• What you will do
Write out everything in the records from the line containing "The image size is (809, 846)." down through the end, reproducing each line verbatim.

• Material for the task
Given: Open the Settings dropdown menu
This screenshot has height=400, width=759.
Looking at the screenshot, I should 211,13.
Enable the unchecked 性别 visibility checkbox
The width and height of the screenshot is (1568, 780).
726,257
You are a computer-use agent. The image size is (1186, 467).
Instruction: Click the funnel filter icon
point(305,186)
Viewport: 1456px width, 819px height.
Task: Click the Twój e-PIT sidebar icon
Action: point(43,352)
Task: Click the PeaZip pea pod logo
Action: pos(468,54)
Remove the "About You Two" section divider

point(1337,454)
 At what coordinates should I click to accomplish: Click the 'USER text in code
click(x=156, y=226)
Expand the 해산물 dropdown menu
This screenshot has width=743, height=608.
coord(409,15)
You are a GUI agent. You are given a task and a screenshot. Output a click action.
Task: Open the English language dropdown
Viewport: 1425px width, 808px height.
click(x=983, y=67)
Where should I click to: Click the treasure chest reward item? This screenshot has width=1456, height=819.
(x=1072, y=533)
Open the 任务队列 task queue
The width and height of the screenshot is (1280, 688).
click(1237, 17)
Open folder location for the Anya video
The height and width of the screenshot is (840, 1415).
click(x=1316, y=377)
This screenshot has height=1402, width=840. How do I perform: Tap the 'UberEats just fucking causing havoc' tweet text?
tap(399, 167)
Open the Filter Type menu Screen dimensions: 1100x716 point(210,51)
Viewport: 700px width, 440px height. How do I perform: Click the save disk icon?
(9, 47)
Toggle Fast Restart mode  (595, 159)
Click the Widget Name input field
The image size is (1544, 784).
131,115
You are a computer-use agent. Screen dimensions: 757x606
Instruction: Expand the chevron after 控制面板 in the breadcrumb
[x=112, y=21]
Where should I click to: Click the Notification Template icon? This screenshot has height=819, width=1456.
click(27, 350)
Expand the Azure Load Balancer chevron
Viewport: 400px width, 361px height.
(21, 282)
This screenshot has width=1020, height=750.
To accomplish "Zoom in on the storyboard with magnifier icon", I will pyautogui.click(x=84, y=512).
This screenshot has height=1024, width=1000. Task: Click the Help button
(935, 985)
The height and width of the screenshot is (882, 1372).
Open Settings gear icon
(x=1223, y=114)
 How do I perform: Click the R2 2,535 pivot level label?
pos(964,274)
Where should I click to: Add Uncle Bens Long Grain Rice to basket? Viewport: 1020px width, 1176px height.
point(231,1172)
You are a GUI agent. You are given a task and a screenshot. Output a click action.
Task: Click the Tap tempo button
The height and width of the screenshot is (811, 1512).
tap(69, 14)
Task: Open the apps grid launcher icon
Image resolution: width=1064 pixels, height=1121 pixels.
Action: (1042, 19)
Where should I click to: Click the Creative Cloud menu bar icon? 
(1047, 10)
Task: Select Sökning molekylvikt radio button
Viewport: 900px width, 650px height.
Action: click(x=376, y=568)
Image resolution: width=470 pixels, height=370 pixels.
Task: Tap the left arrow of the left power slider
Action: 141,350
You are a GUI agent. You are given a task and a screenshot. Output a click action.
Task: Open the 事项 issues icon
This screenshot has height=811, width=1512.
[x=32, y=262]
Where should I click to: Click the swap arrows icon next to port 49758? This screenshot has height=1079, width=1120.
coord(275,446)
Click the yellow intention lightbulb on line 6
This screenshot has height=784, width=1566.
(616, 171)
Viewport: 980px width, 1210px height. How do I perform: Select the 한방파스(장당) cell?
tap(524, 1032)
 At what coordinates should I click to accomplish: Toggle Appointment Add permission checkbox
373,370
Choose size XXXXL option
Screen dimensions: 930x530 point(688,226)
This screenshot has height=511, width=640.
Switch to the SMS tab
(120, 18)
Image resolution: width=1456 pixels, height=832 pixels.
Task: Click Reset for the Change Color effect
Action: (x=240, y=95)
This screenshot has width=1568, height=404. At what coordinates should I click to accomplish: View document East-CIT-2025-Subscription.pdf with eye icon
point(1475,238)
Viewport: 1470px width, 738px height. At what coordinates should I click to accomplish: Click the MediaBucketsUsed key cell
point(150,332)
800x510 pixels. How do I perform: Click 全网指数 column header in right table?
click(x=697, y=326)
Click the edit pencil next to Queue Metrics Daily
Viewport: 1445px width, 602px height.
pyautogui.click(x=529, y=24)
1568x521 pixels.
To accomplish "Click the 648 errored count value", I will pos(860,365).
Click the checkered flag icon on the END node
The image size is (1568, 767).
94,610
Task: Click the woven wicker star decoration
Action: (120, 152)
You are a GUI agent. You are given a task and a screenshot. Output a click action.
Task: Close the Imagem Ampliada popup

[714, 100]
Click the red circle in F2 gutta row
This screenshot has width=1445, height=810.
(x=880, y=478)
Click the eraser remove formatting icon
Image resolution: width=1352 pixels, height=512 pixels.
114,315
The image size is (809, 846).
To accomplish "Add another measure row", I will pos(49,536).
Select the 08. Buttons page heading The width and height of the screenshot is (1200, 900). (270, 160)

• The reply
The image size is (809, 846).
To accomplish "Add another measure row", I will pos(49,536).
Select the 08. Buttons page heading The width and height of the screenshot is (1200, 900). (270, 160)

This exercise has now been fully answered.